Cosas a romper (per CLAUDE.md §0.2 — "break intentionally")¶
Estos son ejercicios para el aprendiz. Cada uno suscita una lección específica de modo de fallo del capítulo 02.
- Pon \(w\) como el embedding de "the" en lugar de entrenar. Muestra que el RM puntúa las respuestas por con qué frecuencia contienen "the" — una caricatura perfecta del sesgo de longitud.
- Entrena sobre un dataset duplicado del que se ha eliminado el Bloque F (honestidad). Muestra que el RM premia alegremente correcciones alucinadas en entradas ya correctas — sycophancy materializada.
- Puntúa 50 muestras best-of-N del modelo SFT según N crece de 1 a 32. Traza puntuación del RM vs precisión gold retenida. Busca la curva en U (Gao 2022).
Enlaces cruzados¶
- Teoría 02 — Modelado de recompensa: la pérdida BT y la curva en U.
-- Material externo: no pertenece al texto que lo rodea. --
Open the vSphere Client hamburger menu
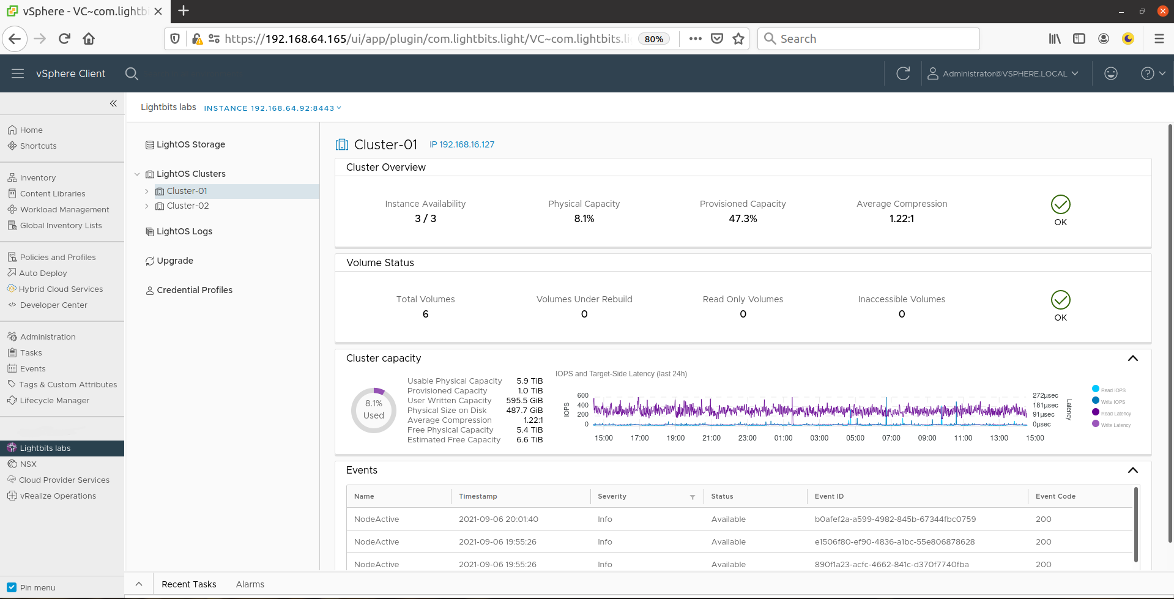The image size is (1174, 600). 18,74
- Lab 01 — DPO: usa los mismos 200 pares pero se salta este RM por completo.
- Fase 28 — LoRA: modelo SFT + adaptador LoRA, el cuerpo que congelamos.
DoD¶
-
train_rm.pycorre de extremo a extremo en CPU en < 5 minutos. - Precisión por par retenida > 0.70.
- Histogramas de recompensa guardados como PNG en
experiments/2026-05-23-rm-v0/. - Manifest persistido con seed, lr, eval_acc, versiones de librerías.
- Tres ejercicios "break it" intentados con un párrafo de resumen de lo que cada uno reveló.